Does Vader even know this guy? Was he even a pilot? Based on his decision making capabilities, it seems more likely that he was a trainee. Or a Stormtrooper who accidentally grabbed the wrong uniform in the locker room. Or Grand Moff Tarkin's nephew. The point is, just because someone is standing around in a uniform doesn't mean he is qualified to fly.
Of course, if any of those things were true, there was no way for Vader to know. One thing he should have realized though: TIE fighters are being sent out en masse to intercept the Rebels and this guy was standing around in the hallway. Vader, we think they left him behind for a reason.
Had this TIE jockey not lost his mind, or had an actual competent pilot been chosen, Darth would have placed his next shot right up Luke's colon. He had it all lined up in his Pong-quality targeting system.
No, Han Solo wouldn't have had time to stop him--again, he'd already wasted his one strafing run on Vader's nameless escort rather than Vader himself. Luke would have died in flaming chunks, just like all of his fellow pilots, and would never have gotten a chance to fire the torpedoes into the Death Star's air conditioning vent.

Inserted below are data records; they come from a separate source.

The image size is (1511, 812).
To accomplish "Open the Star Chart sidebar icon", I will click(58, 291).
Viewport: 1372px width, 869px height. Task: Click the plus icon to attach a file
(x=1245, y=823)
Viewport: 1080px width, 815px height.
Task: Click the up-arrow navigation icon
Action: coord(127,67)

The Death Star then would have rounded Yavin and blown up the rebel base. Were there other rebel bases? Presumably, but this one had the entire upper echelon of the Rebellion in it, including the Princess herself.
"Somebody get that goddamned robot out of here."

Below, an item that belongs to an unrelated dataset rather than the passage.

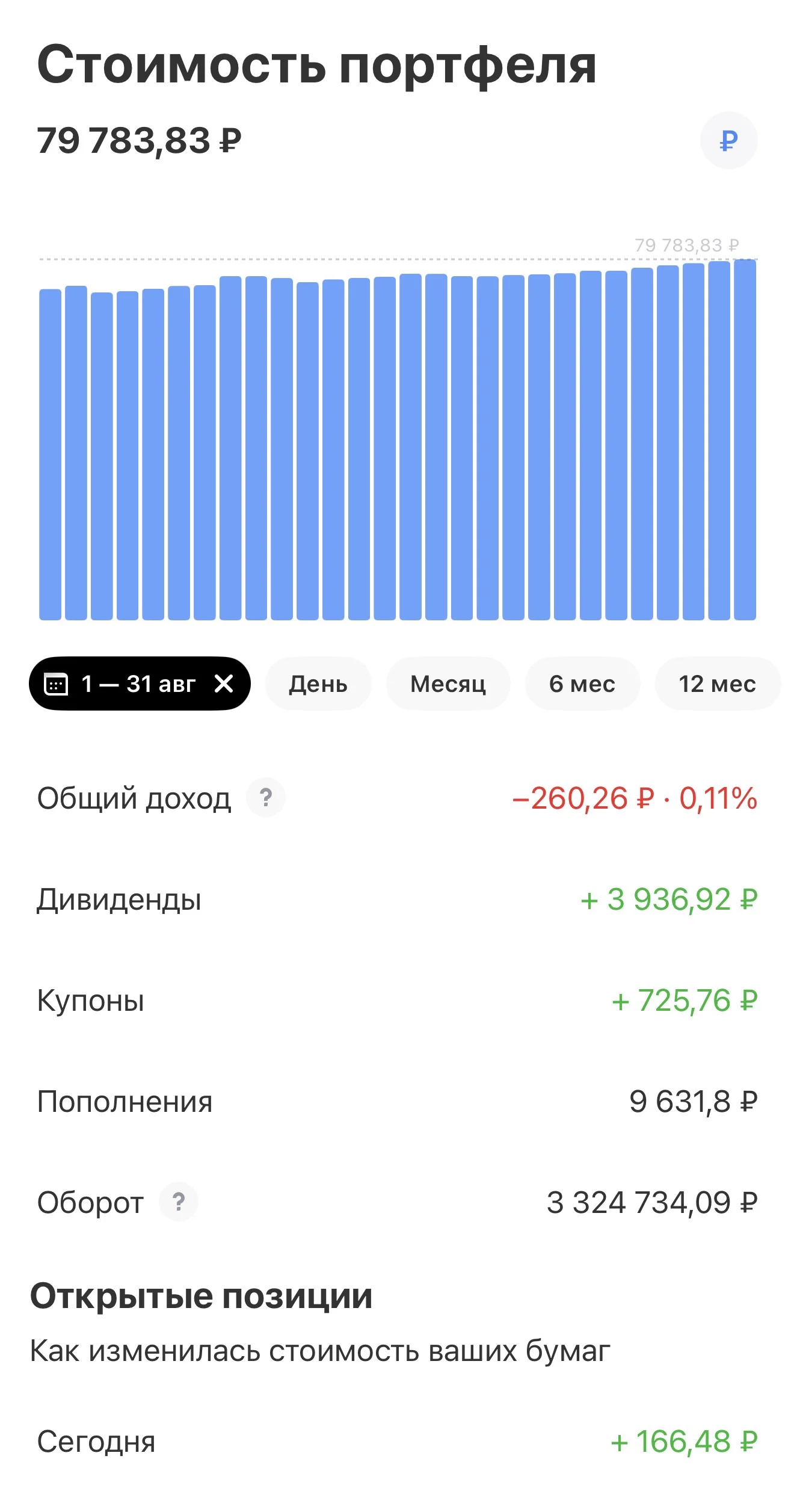794x1512 pixels.
Task: Select the День period
Action: pos(318,683)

All of the people who would eventually lead the movement to bring down the Empire a few movies later--including Luke and Leia--would have died. And how long would the other Rebel bases have lasted? The Death Star would have been free to do what it was designed to do: roam around the galaxy blowing up unruly planets.
Wait, couldn't one of those other groups of Rebels just staged a similar attack, maybe have some other farm boy fire torpedoes into the same vulnerable spot? Almost certainly not. Having survived the attack, the very first move on the Empire's part would have been to figure out just what exactly the Rebels were trying to do when they attacked the trenches with their tiny ships. "Oh, right, the shaft. We need to fix that before next time."

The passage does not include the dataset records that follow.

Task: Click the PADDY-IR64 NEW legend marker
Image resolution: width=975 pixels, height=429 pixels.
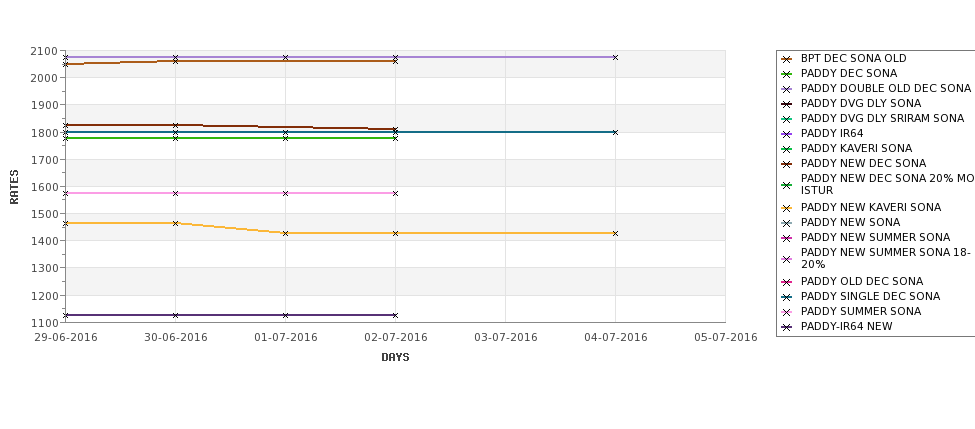Action: click(787, 327)
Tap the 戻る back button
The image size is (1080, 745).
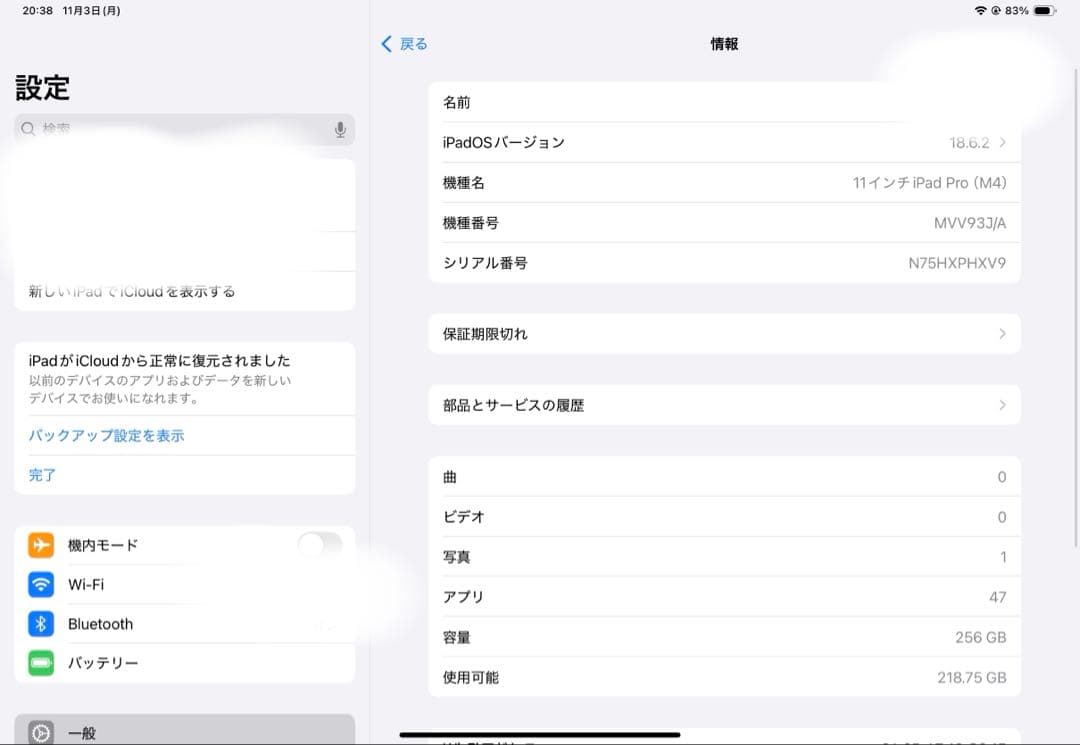click(x=404, y=44)
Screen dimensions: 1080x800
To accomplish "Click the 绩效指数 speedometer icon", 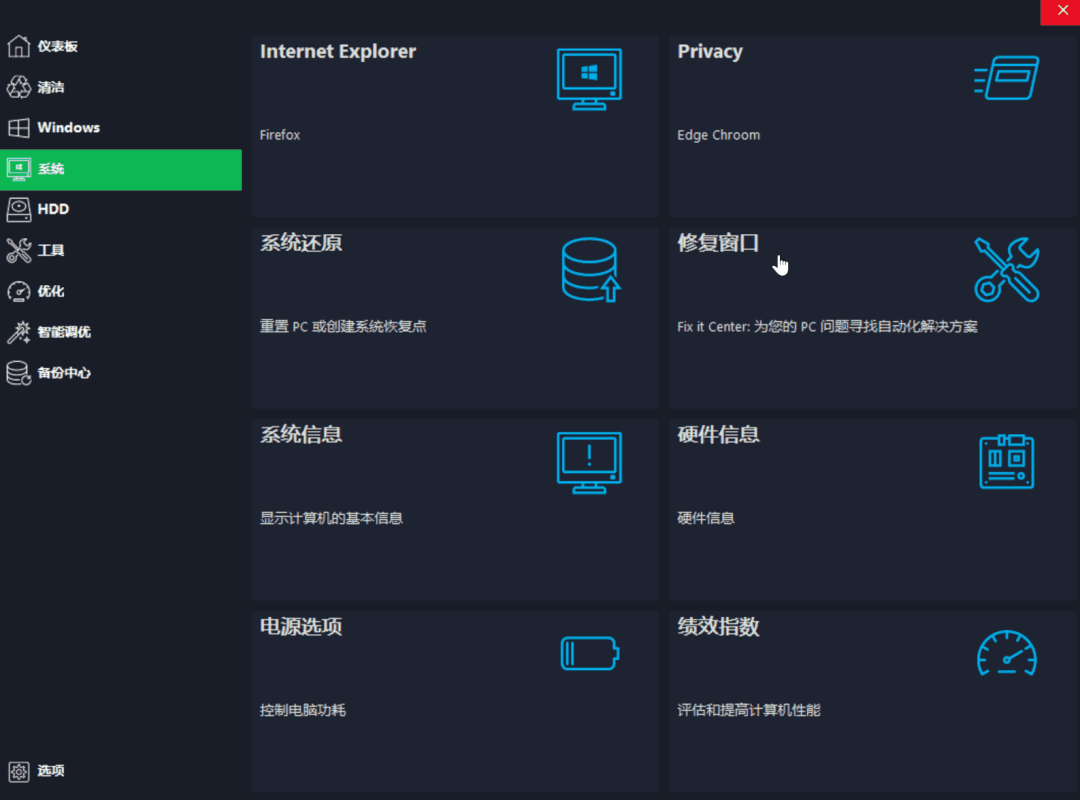I will point(1006,654).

"Tell them to throw a grate on there."
Remember, the only reason the second Death Star in Return of the Jedi had the same vulnerability was because it was half-finished, its guts open to the world. Not so with this one. They'd have been free to retrofit it with one of those fancy shield generators like in Jedi only, you know, one that's actually on board the Death Star and not located off-site on a moon full of Care Bears. Clearly the Rebels couldn't penetrate such a shield, since they wouldn't even start the attack in the third film before it was taken down.
But just in general, surviving the first assault would have taught the Empire some important lessons about surviving the next one. Specifically, that you need something more than those grossly inaccurate turrets and a hand full of TIE fighters to defend the thing. More invulnerable than ever, they would have started systematically blowing up any planets giving them even a hint of trouble. Like, say, Tatooine, or Dagoba, or Hoth. Remember, these people blew up Alderaan out of spite.
None of that happened, thanks to one nameless TIE fighter pilot with a habit of yanking randomly on his control stick at the sound of loud noises. So somewhere up on that stage at the end, when they honored basically everybody (including the damned repair droid)...
...there should have been a framed picture and a plaque commemorating this guy:
None of those people would be alive without him.